Brooksource is seeking a Senior Site Reliability Engineer for their Fortune 14 healthcare client. This role involves technical leadership in ensuring uptime, scalability, and incident resilience across enterprise platforms, while collaborating with engineering and infrastructure teams to solve reliability challenges.
Responsibilities:
- Collaborate across engineering, development, and infrastructure teams to solve complex reliability challenges using automation and observability
- Maintain and evolve cloud‑native Sonexus platforms (Azure preferred; GCP optional), optimizing availability, latency, and performance
- Lead and participate in high‑impact incident response (P1/P2), using playbooks, logs, and anomaly detection tools such as Splunk and Dynatrace
- Develop and refine alerting strategies based on SLIs, SLOs, and error budgets to reduce noise and drive actionable response
- Build and maintain dashboards to monitor latency, error rates, throughput, and overall system health
- Automate operational runbooks and response workflows using Python and infrastructure‑as‑code tools (Terraform preferred)
- Conduct root cause analysis and lead blameless postmortems with action tracking via Azure DevOps
- Drive observability best practices within application code, enabling feature telemetry and end‑to‑end distributed tracing
- Define, measure, and continuously refine SLIs and SLOs based on system behavior and user experience
- Support platform risk management, governance, and compliance activities
- Partner with DevOps and engineering teams to support SRE‑aligned change management and release processes across CI/CD pipelines
- Assist with capacity planning, reliability forecasting, and long‑term system resilience strategy
- Lead and mentor a small team of SREs, providing technical guidance and support as needed
- Perform additional duties as assigned
Requirements:
- 5+ years of experience in Site Reliability Engineering, DevOps, or platform operations supporting cloud‑native, enterprise applications
- Proven experience leading or mentoring SREs in a production environment
- Hands‑on experience with observability platforms, including Dynatrace, Splunk, and Azure Monitor
- Strong background in web application debugging and performance optimization (HTML, JavaScript, Angular, React, .NET)

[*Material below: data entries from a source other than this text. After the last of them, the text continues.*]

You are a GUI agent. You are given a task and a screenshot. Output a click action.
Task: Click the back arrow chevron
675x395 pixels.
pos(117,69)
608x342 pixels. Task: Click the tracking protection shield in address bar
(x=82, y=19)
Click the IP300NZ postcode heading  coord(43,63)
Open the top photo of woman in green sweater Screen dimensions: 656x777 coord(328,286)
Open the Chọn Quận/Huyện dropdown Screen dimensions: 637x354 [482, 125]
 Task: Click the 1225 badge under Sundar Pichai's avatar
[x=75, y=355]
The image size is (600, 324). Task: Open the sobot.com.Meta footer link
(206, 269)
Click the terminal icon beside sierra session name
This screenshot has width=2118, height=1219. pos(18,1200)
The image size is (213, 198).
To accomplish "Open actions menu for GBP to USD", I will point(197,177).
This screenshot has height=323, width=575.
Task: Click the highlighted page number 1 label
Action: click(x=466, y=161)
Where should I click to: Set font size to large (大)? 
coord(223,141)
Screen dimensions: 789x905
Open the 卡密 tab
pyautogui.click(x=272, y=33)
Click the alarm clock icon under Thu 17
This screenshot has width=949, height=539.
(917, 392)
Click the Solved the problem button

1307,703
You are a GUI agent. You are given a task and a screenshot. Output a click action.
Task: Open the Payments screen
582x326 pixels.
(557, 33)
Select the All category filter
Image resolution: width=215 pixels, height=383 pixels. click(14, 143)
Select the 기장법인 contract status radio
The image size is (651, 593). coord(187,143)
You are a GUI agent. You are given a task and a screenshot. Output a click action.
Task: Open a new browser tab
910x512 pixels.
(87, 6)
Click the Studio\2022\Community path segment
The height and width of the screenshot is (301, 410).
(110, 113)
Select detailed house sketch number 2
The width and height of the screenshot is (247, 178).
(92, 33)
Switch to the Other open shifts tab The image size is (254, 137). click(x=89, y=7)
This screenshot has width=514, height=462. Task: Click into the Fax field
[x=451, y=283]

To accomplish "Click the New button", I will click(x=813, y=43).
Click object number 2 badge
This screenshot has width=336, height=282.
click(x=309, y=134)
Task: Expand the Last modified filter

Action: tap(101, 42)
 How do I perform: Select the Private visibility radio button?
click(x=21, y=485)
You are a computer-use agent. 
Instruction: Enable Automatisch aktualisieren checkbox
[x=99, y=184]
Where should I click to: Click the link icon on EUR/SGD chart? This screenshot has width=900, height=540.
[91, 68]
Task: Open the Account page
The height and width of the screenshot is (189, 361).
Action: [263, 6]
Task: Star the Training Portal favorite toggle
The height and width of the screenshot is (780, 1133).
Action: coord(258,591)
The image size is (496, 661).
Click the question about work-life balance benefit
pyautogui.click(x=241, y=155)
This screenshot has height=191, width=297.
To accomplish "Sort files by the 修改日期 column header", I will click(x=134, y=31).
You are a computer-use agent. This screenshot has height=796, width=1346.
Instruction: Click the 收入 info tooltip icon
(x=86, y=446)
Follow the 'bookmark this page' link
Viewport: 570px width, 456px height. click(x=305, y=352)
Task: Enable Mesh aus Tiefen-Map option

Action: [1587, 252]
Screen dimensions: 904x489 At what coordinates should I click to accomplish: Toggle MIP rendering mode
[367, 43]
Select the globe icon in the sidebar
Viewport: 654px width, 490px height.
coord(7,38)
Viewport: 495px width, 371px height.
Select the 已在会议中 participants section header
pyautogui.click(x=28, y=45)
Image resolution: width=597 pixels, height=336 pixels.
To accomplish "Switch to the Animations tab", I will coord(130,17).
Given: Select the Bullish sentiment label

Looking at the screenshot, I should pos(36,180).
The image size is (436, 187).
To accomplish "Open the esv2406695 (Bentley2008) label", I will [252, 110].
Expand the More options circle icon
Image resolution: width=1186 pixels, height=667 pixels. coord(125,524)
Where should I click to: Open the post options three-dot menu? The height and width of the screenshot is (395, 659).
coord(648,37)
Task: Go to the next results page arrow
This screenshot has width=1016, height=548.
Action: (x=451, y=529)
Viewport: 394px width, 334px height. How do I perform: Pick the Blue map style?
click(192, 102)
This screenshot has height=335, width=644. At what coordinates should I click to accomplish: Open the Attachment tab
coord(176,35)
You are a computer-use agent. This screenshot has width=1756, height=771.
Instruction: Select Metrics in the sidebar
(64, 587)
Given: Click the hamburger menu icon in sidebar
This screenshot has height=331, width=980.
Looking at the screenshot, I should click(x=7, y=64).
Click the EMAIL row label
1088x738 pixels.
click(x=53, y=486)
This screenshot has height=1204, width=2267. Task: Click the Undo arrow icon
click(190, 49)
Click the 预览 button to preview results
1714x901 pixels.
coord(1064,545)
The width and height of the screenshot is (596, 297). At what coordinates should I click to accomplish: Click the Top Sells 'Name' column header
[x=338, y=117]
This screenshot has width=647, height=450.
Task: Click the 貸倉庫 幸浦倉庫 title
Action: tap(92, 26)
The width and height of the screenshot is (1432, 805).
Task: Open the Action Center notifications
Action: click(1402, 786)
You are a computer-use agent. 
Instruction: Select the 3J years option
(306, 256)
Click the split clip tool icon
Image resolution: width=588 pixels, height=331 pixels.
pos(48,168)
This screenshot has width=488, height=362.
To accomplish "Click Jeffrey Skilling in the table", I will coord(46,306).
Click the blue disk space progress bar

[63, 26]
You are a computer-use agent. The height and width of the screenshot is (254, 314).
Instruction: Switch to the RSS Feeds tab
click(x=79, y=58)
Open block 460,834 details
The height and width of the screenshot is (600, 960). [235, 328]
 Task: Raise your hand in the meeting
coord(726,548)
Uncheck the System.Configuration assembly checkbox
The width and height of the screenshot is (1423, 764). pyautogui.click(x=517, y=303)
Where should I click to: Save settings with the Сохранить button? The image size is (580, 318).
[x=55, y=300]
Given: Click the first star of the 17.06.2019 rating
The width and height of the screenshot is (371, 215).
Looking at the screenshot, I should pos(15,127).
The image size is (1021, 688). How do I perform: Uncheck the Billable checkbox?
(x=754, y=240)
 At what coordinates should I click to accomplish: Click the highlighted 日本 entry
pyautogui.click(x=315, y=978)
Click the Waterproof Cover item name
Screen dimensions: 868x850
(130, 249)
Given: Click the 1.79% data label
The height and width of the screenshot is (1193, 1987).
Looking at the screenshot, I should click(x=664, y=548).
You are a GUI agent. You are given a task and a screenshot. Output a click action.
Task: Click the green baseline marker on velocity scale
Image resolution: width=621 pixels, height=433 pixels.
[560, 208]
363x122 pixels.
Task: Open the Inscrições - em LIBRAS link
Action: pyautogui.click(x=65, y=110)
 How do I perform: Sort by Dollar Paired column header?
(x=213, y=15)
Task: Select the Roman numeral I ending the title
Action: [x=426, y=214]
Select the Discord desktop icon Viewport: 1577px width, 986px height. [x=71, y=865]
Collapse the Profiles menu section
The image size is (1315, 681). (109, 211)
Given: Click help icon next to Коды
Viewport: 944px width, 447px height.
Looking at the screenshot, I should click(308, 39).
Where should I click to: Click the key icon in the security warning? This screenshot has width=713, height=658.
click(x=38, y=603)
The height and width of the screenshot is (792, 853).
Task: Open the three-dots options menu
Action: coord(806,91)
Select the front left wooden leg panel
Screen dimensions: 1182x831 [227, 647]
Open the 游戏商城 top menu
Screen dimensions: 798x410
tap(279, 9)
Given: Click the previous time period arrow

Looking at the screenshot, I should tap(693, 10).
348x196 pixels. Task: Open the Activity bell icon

- Proficiency with automation and infrastructure tooling such as Terraform and Python scripting
- Experience designing and operating alerting and reliability strategies using SLO metrics and load or performance testing tools
- Familiarity with OpenTelemetry, Prometheus, and distributed tracing concepts
- Experience supporting or integrating API management platforms (e.g., Azure API Management, Apigee)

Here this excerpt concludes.